Item-finding entries
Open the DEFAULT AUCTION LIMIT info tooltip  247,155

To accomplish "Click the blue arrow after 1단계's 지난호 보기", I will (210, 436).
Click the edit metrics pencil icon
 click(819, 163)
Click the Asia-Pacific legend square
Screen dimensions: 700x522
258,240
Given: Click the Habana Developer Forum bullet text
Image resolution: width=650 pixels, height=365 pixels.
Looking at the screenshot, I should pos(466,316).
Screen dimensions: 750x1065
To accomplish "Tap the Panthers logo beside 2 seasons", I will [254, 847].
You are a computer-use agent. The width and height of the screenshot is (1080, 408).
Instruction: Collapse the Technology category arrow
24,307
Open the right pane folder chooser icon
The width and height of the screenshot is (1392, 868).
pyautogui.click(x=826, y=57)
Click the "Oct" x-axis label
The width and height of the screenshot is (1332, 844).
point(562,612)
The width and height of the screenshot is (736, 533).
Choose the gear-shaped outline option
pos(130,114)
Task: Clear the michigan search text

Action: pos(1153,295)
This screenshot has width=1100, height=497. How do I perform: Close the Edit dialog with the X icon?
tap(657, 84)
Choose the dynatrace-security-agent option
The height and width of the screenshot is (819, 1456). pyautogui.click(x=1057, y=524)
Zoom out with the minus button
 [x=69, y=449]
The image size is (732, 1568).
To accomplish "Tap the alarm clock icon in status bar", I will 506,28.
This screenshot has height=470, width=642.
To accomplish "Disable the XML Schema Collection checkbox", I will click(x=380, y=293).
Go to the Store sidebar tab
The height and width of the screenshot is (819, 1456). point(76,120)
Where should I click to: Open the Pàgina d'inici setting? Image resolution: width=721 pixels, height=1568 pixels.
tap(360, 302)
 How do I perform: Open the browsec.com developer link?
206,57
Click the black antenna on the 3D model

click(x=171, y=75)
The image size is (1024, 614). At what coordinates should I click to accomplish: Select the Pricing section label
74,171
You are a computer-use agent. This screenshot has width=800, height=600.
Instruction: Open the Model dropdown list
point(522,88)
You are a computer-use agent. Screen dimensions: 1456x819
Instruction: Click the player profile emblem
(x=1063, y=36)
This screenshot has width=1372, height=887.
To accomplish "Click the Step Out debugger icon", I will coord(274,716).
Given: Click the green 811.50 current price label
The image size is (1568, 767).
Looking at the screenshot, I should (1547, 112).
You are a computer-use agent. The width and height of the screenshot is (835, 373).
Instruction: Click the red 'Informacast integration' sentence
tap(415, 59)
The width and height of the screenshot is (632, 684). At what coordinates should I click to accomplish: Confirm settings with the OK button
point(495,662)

The task
Please substitute "Command" for every "Instruction" in the entries above and write them out again with everything else unchanged.

Task solution
Open the DEFAULT AUCTION LIMIT info tooltip  247,155

To accomplish "Click the blue arrow after 1단계's 지난호 보기", I will (210, 436).
Click the edit metrics pencil icon
 click(819, 163)
Click the Asia-Pacific legend square
Screen dimensions: 700x522
258,240
Given: Click the Habana Developer Forum bullet text
Image resolution: width=650 pixels, height=365 pixels.
Looking at the screenshot, I should pos(466,316).
Screen dimensions: 750x1065
To accomplish "Tap the Panthers logo beside 2 seasons", I will [254, 847].
You are a computer-use agent. The width and height of the screenshot is (1080, 408).
Command: Collapse the Technology category arrow
24,307
Open the right pane folder chooser icon
The width and height of the screenshot is (1392, 868).
pyautogui.click(x=826, y=57)
Click the "Oct" x-axis label
The width and height of the screenshot is (1332, 844).
point(562,612)
The width and height of the screenshot is (736, 533).
Choose the gear-shaped outline option
pos(130,114)
Task: Clear the michigan search text

Action: pos(1153,295)
This screenshot has width=1100, height=497. How do I perform: Close the Edit dialog with the X icon?
tap(657, 84)
Choose the dynatrace-security-agent option
The height and width of the screenshot is (819, 1456). pyautogui.click(x=1057, y=524)
Zoom out with the minus button
 [x=69, y=449]
The image size is (732, 1568).
To accomplish "Tap the alarm clock icon in status bar", I will 506,28.
This screenshot has height=470, width=642.
To accomplish "Disable the XML Schema Collection checkbox", I will click(x=380, y=293).
Go to the Store sidebar tab
The height and width of the screenshot is (819, 1456). point(76,120)
Where should I click to: Open the Pàgina d'inici setting? Image resolution: width=721 pixels, height=1568 pixels.
tap(360, 302)
 How do I perform: Open the browsec.com developer link?
206,57
Click the black antenna on the 3D model

click(x=171, y=75)
The image size is (1024, 614). At what coordinates should I click to accomplish: Select the Pricing section label
74,171
You are a computer-use agent. This screenshot has width=800, height=600.
Command: Open the Model dropdown list
point(522,88)
You are a computer-use agent. Screen dimensions: 1456x819
Command: Click the player profile emblem
(x=1063, y=36)
This screenshot has width=1372, height=887.
To accomplish "Click the Step Out debugger icon", I will coord(274,716).
Given: Click the green 811.50 current price label
The image size is (1568, 767).
Looking at the screenshot, I should (1547, 112).
You are a computer-use agent. The width and height of the screenshot is (835, 373).
Command: Click the red 'Informacast integration' sentence
tap(415, 59)
The width and height of the screenshot is (632, 684). At what coordinates should I click to accomplish: Confirm settings with the OK button
point(495,662)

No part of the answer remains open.